Les drones permettent de mesurer depuis les airs le stress hydrique des arbres. Cette approche mise au point par une équipe du WSL pourrait aider à surveiller les forêts à grande échelle et à déterminer quelles essences s'adaptent le mieux au changement climatique.
La hausse des températures et la sécheresse croissante soumettent les forêts à un stress important. Pour renforcer leur résilience face aux changements climatiques, les forestiers doivent savoir comment les différentes essences réagissent à la hausse des températures et au manque d'eau, explique lundi l'Institut fédéral de recherches sur la forêt, la neige et le paysage WSL.

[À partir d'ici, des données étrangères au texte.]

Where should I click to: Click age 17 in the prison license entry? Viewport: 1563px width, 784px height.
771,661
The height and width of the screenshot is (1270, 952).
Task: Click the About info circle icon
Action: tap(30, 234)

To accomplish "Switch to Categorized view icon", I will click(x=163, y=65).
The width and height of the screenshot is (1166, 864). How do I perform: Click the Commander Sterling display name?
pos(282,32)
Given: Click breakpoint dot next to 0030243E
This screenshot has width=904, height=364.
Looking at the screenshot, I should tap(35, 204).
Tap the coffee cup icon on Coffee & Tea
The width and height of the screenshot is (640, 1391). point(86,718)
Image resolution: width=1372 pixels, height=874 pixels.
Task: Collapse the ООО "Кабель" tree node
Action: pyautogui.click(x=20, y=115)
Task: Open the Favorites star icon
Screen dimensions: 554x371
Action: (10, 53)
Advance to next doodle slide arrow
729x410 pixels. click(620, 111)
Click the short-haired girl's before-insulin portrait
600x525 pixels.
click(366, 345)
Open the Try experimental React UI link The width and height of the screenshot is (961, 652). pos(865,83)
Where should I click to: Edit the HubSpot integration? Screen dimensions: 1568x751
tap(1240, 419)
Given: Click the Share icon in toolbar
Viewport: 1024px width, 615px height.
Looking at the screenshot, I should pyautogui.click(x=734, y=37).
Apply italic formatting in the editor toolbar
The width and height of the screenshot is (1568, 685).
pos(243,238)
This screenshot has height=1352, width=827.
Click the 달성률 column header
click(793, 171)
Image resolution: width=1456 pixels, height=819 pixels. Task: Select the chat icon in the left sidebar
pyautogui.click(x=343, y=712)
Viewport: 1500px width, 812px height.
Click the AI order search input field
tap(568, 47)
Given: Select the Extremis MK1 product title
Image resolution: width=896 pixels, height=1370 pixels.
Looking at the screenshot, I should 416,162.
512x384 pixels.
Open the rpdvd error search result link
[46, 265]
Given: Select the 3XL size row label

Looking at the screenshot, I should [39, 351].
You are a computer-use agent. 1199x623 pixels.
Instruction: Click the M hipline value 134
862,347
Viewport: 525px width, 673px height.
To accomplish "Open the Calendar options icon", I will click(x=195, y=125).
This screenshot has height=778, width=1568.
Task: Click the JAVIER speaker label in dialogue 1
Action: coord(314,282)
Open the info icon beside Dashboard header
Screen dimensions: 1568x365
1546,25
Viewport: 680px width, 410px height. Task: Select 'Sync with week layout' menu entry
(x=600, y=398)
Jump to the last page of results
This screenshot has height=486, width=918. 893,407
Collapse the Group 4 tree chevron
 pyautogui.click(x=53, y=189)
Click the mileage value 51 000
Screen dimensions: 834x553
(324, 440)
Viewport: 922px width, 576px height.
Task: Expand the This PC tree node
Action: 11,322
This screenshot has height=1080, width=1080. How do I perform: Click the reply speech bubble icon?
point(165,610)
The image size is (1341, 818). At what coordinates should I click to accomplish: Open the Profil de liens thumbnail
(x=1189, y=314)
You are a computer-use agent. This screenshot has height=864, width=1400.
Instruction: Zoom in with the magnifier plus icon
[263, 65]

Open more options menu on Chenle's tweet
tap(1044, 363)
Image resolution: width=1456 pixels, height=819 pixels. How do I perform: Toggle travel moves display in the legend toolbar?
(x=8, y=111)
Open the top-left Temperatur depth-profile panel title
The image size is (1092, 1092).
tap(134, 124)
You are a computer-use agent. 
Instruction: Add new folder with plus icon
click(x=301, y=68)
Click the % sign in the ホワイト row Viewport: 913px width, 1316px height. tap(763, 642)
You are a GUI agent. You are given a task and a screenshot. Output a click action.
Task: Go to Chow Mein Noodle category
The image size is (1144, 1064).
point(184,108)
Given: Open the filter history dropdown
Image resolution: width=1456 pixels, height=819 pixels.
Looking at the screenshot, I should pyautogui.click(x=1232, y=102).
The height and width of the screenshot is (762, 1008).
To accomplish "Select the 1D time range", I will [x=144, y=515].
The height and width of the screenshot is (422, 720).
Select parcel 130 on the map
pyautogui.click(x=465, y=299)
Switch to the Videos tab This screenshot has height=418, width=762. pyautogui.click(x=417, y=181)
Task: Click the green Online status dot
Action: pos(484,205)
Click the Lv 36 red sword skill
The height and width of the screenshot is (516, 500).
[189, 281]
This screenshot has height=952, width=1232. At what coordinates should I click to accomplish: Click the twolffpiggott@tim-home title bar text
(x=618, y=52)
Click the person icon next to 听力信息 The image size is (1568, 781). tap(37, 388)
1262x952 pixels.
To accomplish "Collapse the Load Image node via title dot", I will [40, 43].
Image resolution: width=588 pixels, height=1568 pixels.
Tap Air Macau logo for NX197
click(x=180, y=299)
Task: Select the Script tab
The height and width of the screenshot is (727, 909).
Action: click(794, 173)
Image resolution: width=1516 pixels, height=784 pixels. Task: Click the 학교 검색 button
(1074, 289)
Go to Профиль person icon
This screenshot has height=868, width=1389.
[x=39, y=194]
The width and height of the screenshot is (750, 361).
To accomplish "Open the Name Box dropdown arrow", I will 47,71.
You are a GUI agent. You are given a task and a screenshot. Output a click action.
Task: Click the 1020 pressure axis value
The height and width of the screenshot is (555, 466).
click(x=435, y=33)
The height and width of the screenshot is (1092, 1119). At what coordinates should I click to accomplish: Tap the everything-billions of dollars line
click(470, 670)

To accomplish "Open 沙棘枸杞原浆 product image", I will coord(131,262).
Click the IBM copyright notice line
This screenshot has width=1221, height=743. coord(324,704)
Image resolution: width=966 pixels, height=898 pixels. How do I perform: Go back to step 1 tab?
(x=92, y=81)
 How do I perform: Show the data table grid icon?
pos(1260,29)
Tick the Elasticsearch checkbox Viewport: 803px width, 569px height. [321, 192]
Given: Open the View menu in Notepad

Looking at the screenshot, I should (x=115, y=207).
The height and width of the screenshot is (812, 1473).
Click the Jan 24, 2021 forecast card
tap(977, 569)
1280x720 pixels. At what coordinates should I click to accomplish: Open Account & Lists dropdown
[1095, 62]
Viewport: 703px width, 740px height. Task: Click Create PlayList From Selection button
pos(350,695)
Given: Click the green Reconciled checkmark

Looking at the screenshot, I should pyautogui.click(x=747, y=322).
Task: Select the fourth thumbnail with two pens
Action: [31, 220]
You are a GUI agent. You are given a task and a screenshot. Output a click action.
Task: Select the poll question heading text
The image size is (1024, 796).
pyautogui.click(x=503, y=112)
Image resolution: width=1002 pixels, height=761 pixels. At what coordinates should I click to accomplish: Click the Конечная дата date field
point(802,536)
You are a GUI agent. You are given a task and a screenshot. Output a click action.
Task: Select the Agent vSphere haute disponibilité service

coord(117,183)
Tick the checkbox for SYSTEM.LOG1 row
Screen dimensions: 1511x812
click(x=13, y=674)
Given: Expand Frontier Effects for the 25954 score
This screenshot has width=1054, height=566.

Jusqu'à présent, de telles études étaient coûteuses et ne pouvaient généralement être réalisées que sur des arbres isolés. Une équipe du WSL a utilisé des images prises par des drones munis de caméras multispectrales capables d’enregistrer des zones invisibles du spectre lumineux.
Les caméras détectent depuis les airs un pigment particulier que les arbres produisent pour protéger leurs feuilles d'un ensoleillement excessif en période de sécheresse. "Cela nous permet de repérer si un arbre est soumis à un stress aigu avant même que les dommages ne soient visibles à l'½il nu", explique la géographe Petra D'Odorico, citée dans le communiqué.
Réactions propres à chaque espèce
A l'aide de ces caméras spéciales, l'équipe a survolé à plusieurs reprises, pendant la canicule de 2023, la forêt mixte du site de recherche sur la canopée de l'Université de Bâle situé à Hölstein (BL). Elle a analysé les changements dans les couronnes de sept essences indigènes puis comparé les données aériennes aux mesures effectuées sur les arbres.
Les images ont permis d’identifier les réactions spécifiques de chaque espèce à la sécheresse. Les chercheurs ont par exemple observé que les chênes se remettent plus rapidement d’une journée chaude que d’autres essences. Les conifères ne montrent quant à eux des signes de stress hydrique qu’avec un certain retard, avant de dépérir soudainement.
Cette méthode de mesure pourrait à l'avenir aider à surveiller les forêts à grande échelle. Petra D'Odorico étudie également des arbres non indigènes, tels que le cèdre du Liban ou le hêtre d’Orient afin d'identifier les essences susceptibles de remplacer les espèces indigènes dans les régions affectées par le changement climatique.